Текст для чтения =
──────────

Отметим, что речь идет о торжественном, высоком стихотворении, без следа иронии или пародии.
Вероятно, речь идет о свойствах эфира. Чтобы тебя услышали, надо звучать иначе, чем фон. Роль фона играет регулярная поэзия, поэзия по умолчанию. Хотя проблема выходит за рамки искусства.
Анна Каренина не слышит мужа, пока тот не совершает речевую ошибку. Правда просвечивает сквозь оговорки, опечатки — сошлемся на Фрейда и Набокова. Или все на того же Пушкина: «Без грамматической ошибки Я русской речи не люблю».

──────────

Исходные данные =
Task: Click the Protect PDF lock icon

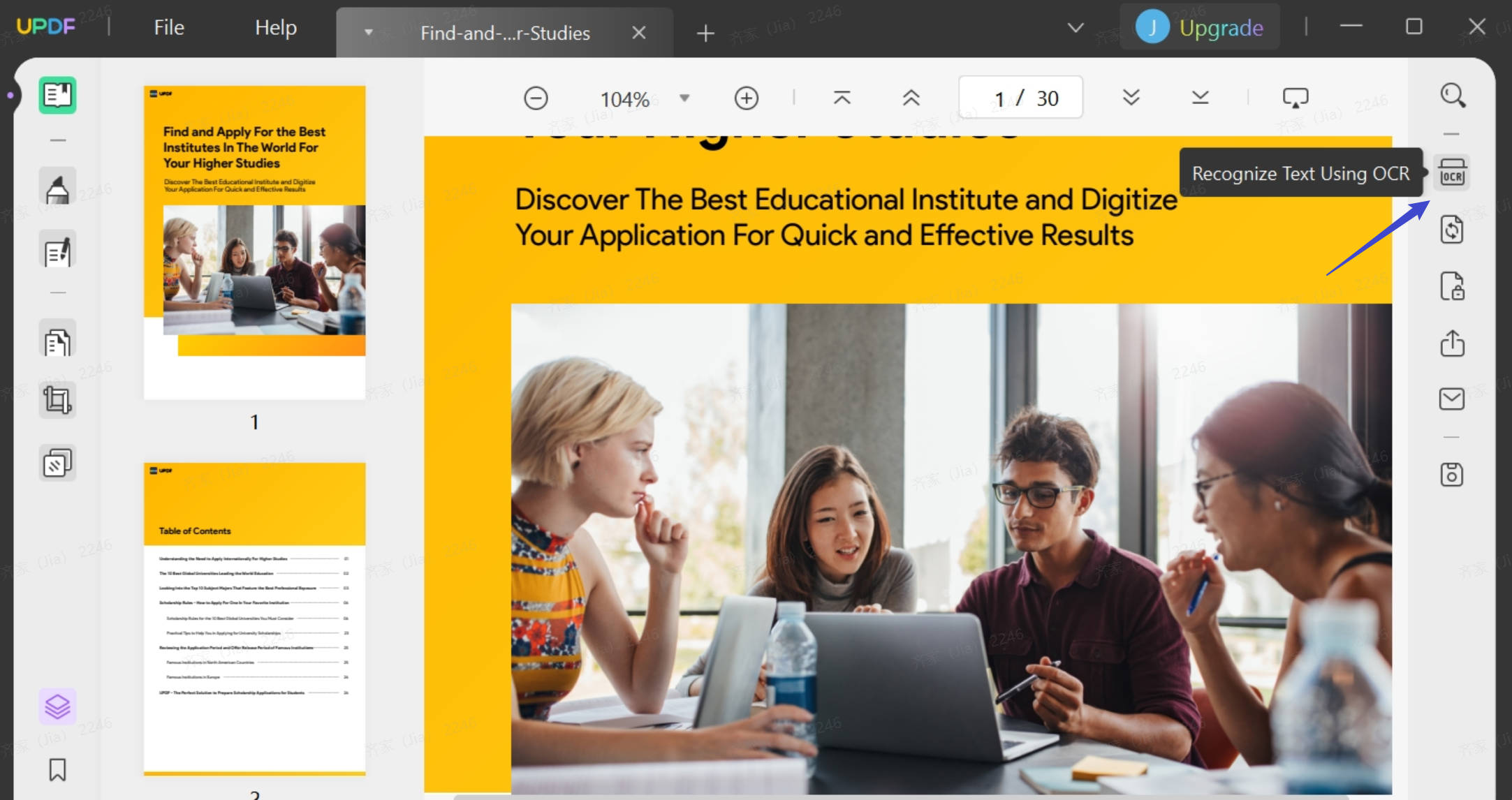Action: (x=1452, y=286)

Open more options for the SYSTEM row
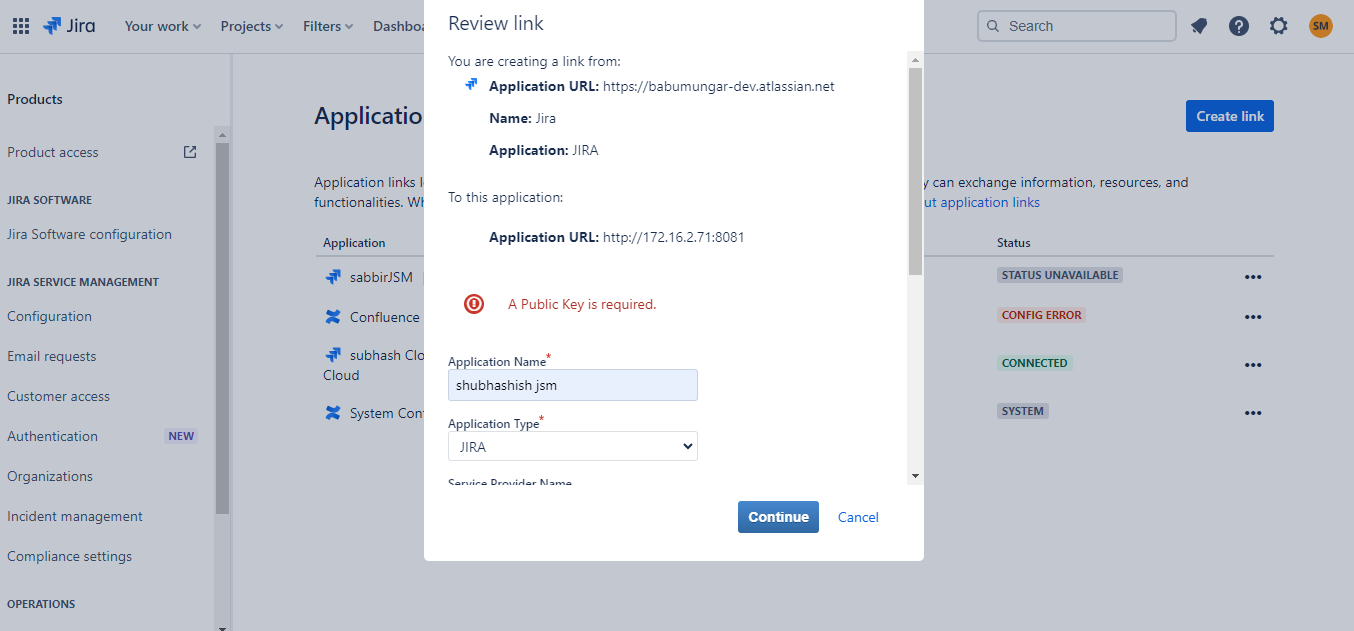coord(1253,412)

──────────

Задание =
Перепишите целиком текст для чтения, приведенный выше, ничего в нем не меняя.

Ответ на задание =
Отметим, что речь идет о торжественном, высоком стихотворении, без следа иронии или пародии.
Вероятно, речь идет о свойствах эфира. Чтобы тебя услышали, надо звучать иначе, чем фон. Роль фона играет регулярная поэзия, поэзия по умолчанию. Хотя проблема выходит за рамки искусства.
Анна Каренина не слышит мужа, пока тот не совершает речевую ошибку. Правда просвечивает сквозь оговорки, опечатки — сошлемся на Фрейда и Набокова. Или все на того же Пушкина: «Без грамматической ошибки Я русской речи не люблю».